Make Unskilled Immigrants Customers as Well as Workers

    The New York Times ran an excellent article on immigrant assimilation last weekend. They framed the article as a debate between Harvard’s Cuban born Economist George Borjas and Berkeley’s Canadian-born David Card.

    Pretty much all economists support skilled worker immigration — although few argue that unskilled immigration helps the earnings of unskilled native workers. The question is does the immigration of low skilled workers hurt the wages of native unskilled workers and if so, by how much?

    Borjas argues that unskilled immigrants hurt the economic prospects of unskilled Americans, especially African-American men. From the Times:

    “Borjas has been making this case based on supply and demand for more than a decade. But the more elegantly he has made it, it seems, the less his colleagues concur. ”I think I have proved it,” he eventually told me, admitting his frustration. ”What I don’t understand is why people don’t agree with me.”

    “It turns out that Borjas’s seemingly self-evident premise – that more job seekers from abroad mean fewer opportunities, or lower wages, for native workers – is one of the most controversial ideas in labor economics. It lies at the heart of a national debate, which has been encapsulated (if not articulated) by two very different immigration bills: one, passed by the House of Representatives, which would toughen laws against undocumented workers and probably force many of them to leave the country; and one in the Senate, a measure that would let most of them stay.

    “You can find economists to substantiate the position of either chamber, but the consensus of most is that, on balance, immigration is good for the country. Immigrants provide scarce labor, which lowers prices in much the same way global trade does. And overall, the newcomers modestly raise Americans’ per capita income. But the impact is unevenly distributed; people with means pay less for taxi rides and household help while the less-affluent command lower wages and probably pay more for rent.

    Borjas’ leading critic is David Card, a talented economist who received the coveted Marshall prize awarded each year to the nation’s most promising young economist. Card has said repeatedly that,

    “from an economic standpoint, immigration is no big deal and that a lot of the opposition to it is most likely social or cultural. “If Mexicans were taller and whiter, it would probably be a lot easier to deal with,” he says pointedly.

    “Economists in Card’s camp tend to frame the issue as a puzzle – a great economic mystery because of its very success.
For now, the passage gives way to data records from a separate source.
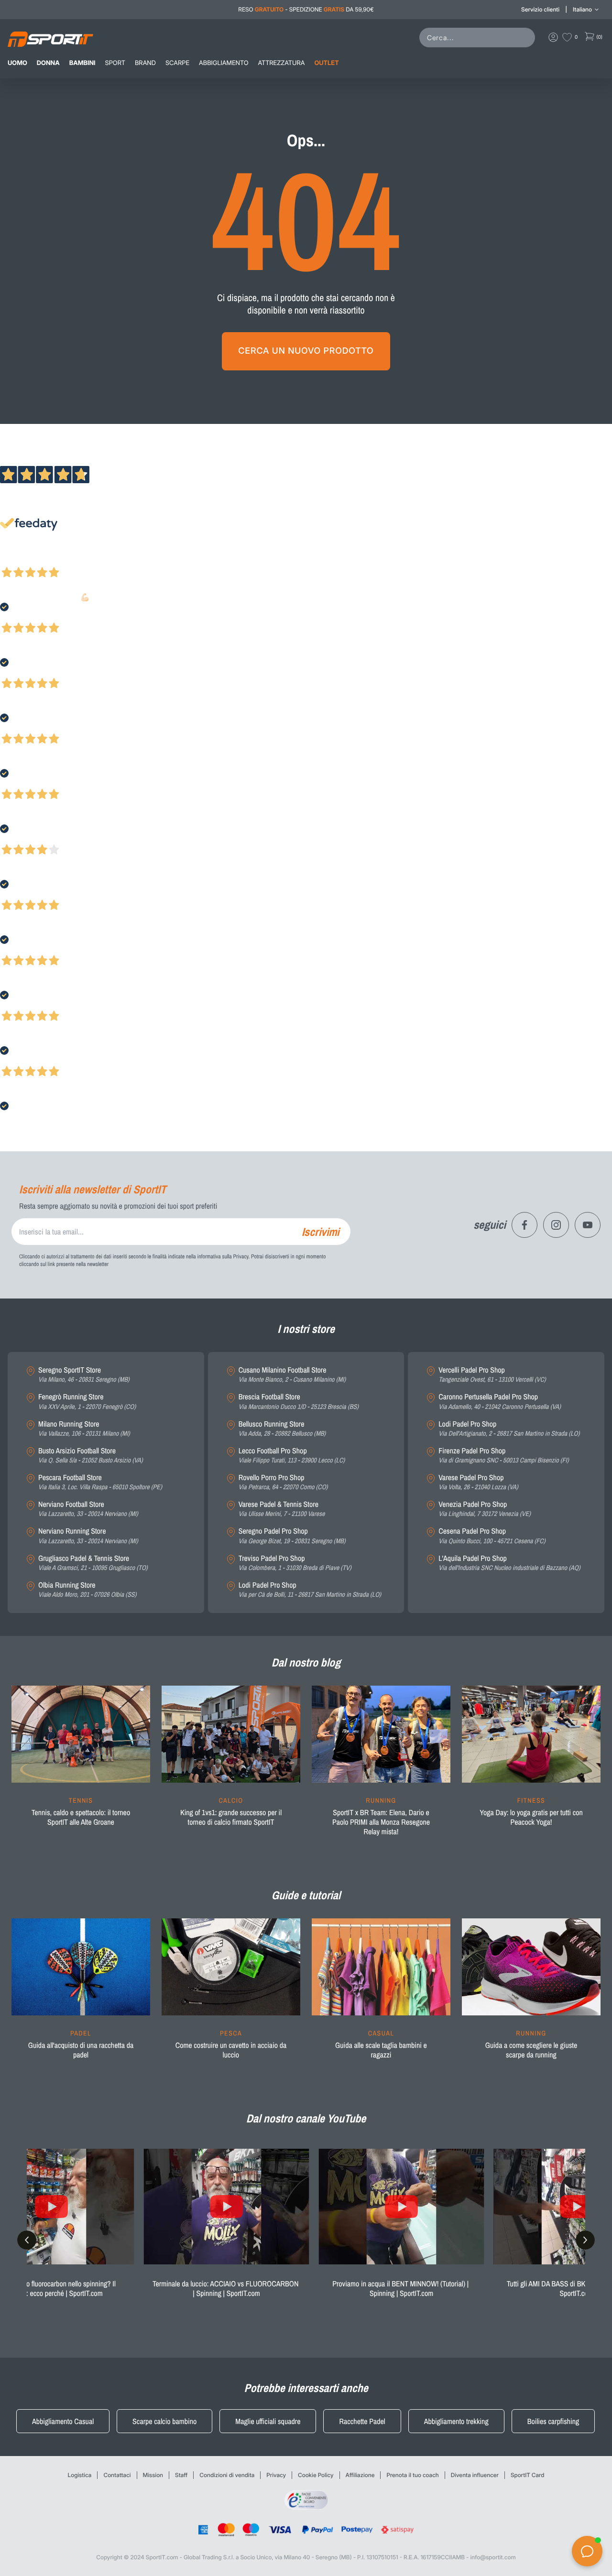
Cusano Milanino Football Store (292, 1374)
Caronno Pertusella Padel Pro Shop (499, 1401)
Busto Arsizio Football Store (90, 1455)
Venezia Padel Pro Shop (484, 1509)
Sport (115, 63)
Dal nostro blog (306, 1662)
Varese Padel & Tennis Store (282, 1509)
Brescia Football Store (299, 1401)
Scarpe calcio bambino (164, 2421)
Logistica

The puzzle is this: how is the U.S. able to absorb its immigrants so easily?

    “After all, 21 million immigrants, about 15 percent of the labor force, hold jobs in the U.S., but the country has nothing close to that many unemployed. (The actual number is only seven million.) So the majority of immigrants can’t literally have “taken” jobs; they must be doing jobs that wouldn’t have existed had the immigrants not been here.

    “The economists who agree with Card also make an intuitive point, inevitably colored by their own experience. To the Israeli-born economist whose father lived through the Holocaust or the Italian who marvels at America’s ability to integrate workers from around the world, America’s diversity – its knack for synthesizing newly arrived parts into a more vibrant whole – is a secret of its strength.

    “To which Borjas, who sees a different synthesis at work, replies that, unlike his colleagues, the people arriving from Oaxaca, Mexico, are unlikely to ascend to a university faculty. Most of them did not finish high school. “The trouble with the stories that American journalists write about immigration,” he told me, “is they all start with a story about a poor mother whose son grows up to become. . . . ” and his voice trailed off as if to suggest that whatever the particular story – that of a C.E.O., a ballplayer or even a story like his own – it would not prove anything about immigration. What economists aim for is to get beneath the anecdotes. Is immigration still the engine of prosperity that the history textbooks describe?

    The article, by Roger Lowenstein, presents both perspectives fairly. I come down solidly with Card, but then he is my Berkeley neighbor. Either way, the article is well worth a read.